§ **Document excerpt**:
┌──

Upcoding Inflates What You’re Billed For

Upcoding is the practice of billing for a more severe diagnosis or a more complex visit than what actually occurred. It’s technically fraud, but it happens on a massive scale. One analysis estimated that upcoding cost Medicare $10.5 billion in a single year, roughly $640 per Medicare Advantage enrollee.

The pattern shows up clearly in emergency departments. In 2001, the two most expensive billing codes were used for about 25 percent of ER visits. By 2008, that figure had doubled to 45 percent, even though most of those cases weren’t life-threatening. By 2012, high-intensity billing codes were applied to nearly 58 percent of elderly patients’ ER visits. Baylor Medical Center was found to bill eight out of ten Medicare patients at the two most expensive treatment levels. The Tenet Healthcare Corporation paid $900 million to settle charges that it had systematically assigned incorrect diagnosis codes to increase reimbursement.

Upcoding doesn’t always involve outright fraud. The coding system is complex, and the financial incentive always pushes in one direction. When a patient comes in with a cough and fever, coding the visit as pneumonia before testing is complete results in higher reimbursement. Billing a 15-minute session as a 30-minute session costs more. Coding a hospital-acquired infection as one that was present on admission shifts the financial category. One study found that 18.5 percent of claims for infection were upcoded this way, costing Medicare $200 million.

The Cost-Shifting Debate

A common explanation for high hospital prices is that Medicare and Medicaid underpay, forcing hospitals to charge private insurers more to make up the difference. This idea, called cost shifting, is intuitively appealing: if the government only reimburses 80 cents on the dollar, the hospital needs to charge commercial patients $1.20 to break even.

The evidence, however, doesn’t support this as a major driver of overcharging. Research examining Medicare payment changes from 1995 to 2009 found the opposite of what cost shifting would predict. When Medicare cut hospital payment rates by 10 percent, private insurance rates dropped by about 7.7 percent rather than rising. A $1 reduction in Medicare revenue was associated with an even larger, $1.55 reduction in total revenue. Hospitals responded to lower government payments not by squeezing private insurers harder, but by trying to attract more privately insured patients at slightly lower rates to increase volume. Multiple researchers have concluded that the era of hospital cost shifting appears to be over, if it ever existed as described.

That said, the gap between government and private rates is real and growing. Actuaries at the Centers for Medicare and Medicaid Services have projected that by 2040, Medicare payment rates will be half those of the commercial market. Hospitals do charge private insurers far more than they charge Medicare. The distinction is that this gap appears to be driven more by market power and consolidation than by a need to offset government shortfalls.

Price Transparency Is Still Incomplete

Federal rules now require hospitals to post their prices in machine-readable files so patients and researchers can compare costs. An audit by the HHS Office of Inspector General found that 37 out of 100 sampled hospitals still didn’t fully comply with these requirements, with 34 failing to publish the required comprehensive pricing files. Without accessible pricing information, patients can’t comparison shop, and the competitive pressure that might otherwise push prices down simply doesn’t exist.

The combination of opaque pricing, reduced competition from mergers, high administrative overhead, facility fees tacked onto routine visits, and billing practices that trend toward higher codes creates a system where prices drift upward at every stage. No single villain explains the whole problem. Instead, each layer of the system adds its own markup, and the patient at the end of the process sees a bill that reflects all of them at once.

└──

§ **Exercise instructions**:
1 – Answer these questions from the hospital billing text:
(a) How much did the Tenet Healthcare Corporation pay to settle charges over incorrect diagnosis codes?
(b) When Medicare cut hospital payment rates by 10 percent, by about how much did private insurance rates drop?
(c) How many of the 100 sampled hospitals failed to publish the required comprehensive pricing files?
2 – Output the hospital billing text word for word, starting with "Upcoding doesn’t always" and going on through "Medicare $200 million.".

§ **Data below**:

┌──

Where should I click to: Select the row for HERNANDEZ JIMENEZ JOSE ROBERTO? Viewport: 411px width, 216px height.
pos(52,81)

└──

§ **Answers per task**:
1 –
(a) $900 million
(b) About 7.7 percent
(c) 34

2 –
Upcoding doesn’t always involve outright fraud. The coding system is complex, and the financial incentive always pushes in one direction. When a patient comes in with a cough and fever, coding the visit as pneumonia before testing is complete results in higher reimbursement. Billing a 15-minute session as a 30-minute session costs more. Coding a hospital-acquired infection as one that was present on admission shifts the financial category. One study found that 18.5 percent of claims for infection were upcoded this way, costing Medicare $200 million.